### AUFGABEN
1: Liste aus dem Beitrag von BikerDad im Forumsthread zu 20-Zoll-Kinderfahrradreifen sämtliche Zahlenangaben auf. Gib zu jeder an, worauf sie sich bezieht.
2: Welche Begründung gibt BikerDad im Forumsthread zu 20-Zoll-Kinderfahrradreifen für die Wahl der Breite 2.0 statt 1.85? Antworte in ein bis drei Sätzen.
3: Prüfe anhand des Forumsthreads zu 20-Zoll-Kinderfahrradreifen, ob die folgenden Aussagen zutreffen. Beantworte jede mit Ja oder Nein und belege die Antwort mit einem wörtlichen Zitat.
(a) Das Fahrrad soll laut Matze_76 hauptsächlich auf der Straße gefahren werden.
(b) Die Kinder von BikerDad hatten bisher keinen Platten.
(c) BikerDad bestätigt, dass der Schwalbe Moe Joe der beste Reifen ist.

### VORGEGEBENER TEXT
# Reifen für 20 zoll Kinderfahrrad?



## Matze_76 (27. November 2011)

Hallo,

kurze Frage. Hier wird als "bester" Reifen für Kinderfahrräder oft der Schwalbe Moe Joe empfohlen.

Wie haltbar bzw. stapazierfähig ist denn der Reifen, wenn der kleine zum Beispiel mal über spitze Kieselsteine oder Glasscherben fährt?

Welche Breite würdet ihr bei einem 20'' empfehlen? 1,85 oder 2,0?

Das Fahrrad wo die Reifen drauf sollen ist ein Steppenwolf Little Wolf und gefahren wird hauptsächlich auf Wald- und Feldwegen.

Gruß
Matze


----------



## BikerDad (29. November 2011)

Ich antworte mal,

es ist ein sehr leichter Reifen mit gutem Profil für das Gelände. Eigentlich ist er als BMX Reifen gedacht, daher die breiteren Stollen. 
Ob es auch der beste Reifen ist kann ich so nicht beurteilen, es gibt sicherlich Reifen mit besserem Profil für das Gelände, diese sind dann aber oft wesentlich schwerer.

Bei meiner Kleinen auf dem 20 Zoll ( 6 Jahre, zarte 17 kg ) habe ich den 2.0 aufgezogen, hauptsächlich wegen der Dämpfung. Der 1.85 ist natürlich nochmals leichter, aber hier würde ich nicht sparen wenns ins Gelände gehen soll. Einen Platten hatten meine beiden Kids bisher nicht und die Räder sind auch schon etwas rumgekommen. 
Bei Scherben kann aber glaub ich jeder Reifen den Geist aufgeben. 

Grüße nach Chemnitz


----------



## MTB-News.de




----------



## Matze_76 (29. November 2011)

### GESAMMELTE DATEN

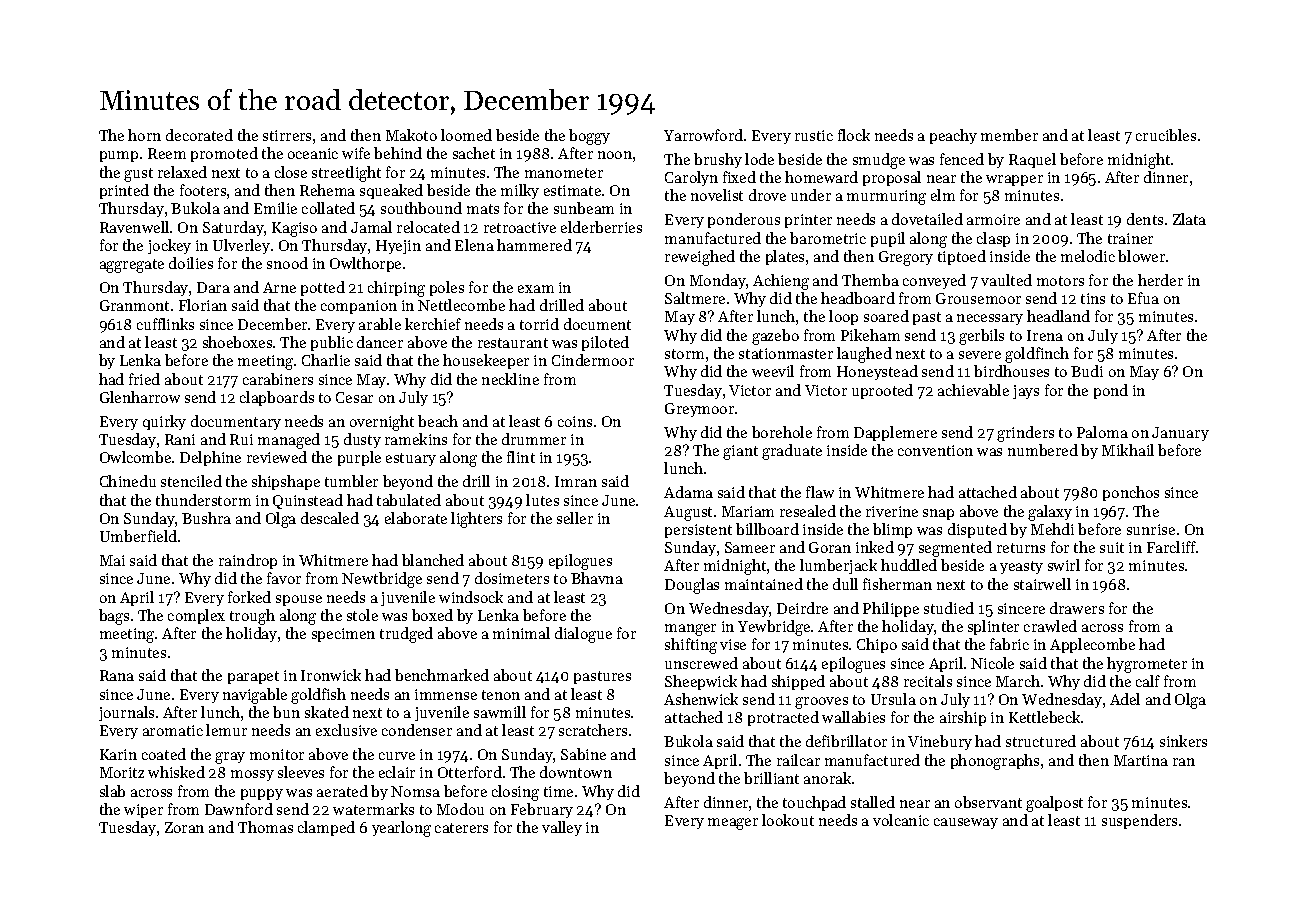 This screenshot has height=924, width=1308. What do you see at coordinates (593, 360) in the screenshot?
I see `Cindermoor` at bounding box center [593, 360].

### ANTWORTEN
1:
- 20 Zoll: Radgröße des Kinderfahrrads
- 6 Jahre: Alter des Kindes
- 17 kg: Gewicht des Kindes
- 2.0: aufgezogene Reifenbreite
- 1.85: schmalere, noch leichtere Reifenbreite

2: BikerDad hat den 2.0 hauptsächlich wegen der Dämpfung aufgezogen. Der 1.85 wäre zwar leichter, doch für den Einsatz im Gelände würde BikerDad hier nicht sparen.

3:
(a) Nein: „gefahren wird hauptsächlich auf Wald- und Feldwegen“
(b) Ja: „Einen Platten hatten meine beiden Kids bisher nicht“
(c) Nein: „Ob es auch der beste Reifen ist kann ich so nicht beurteilen“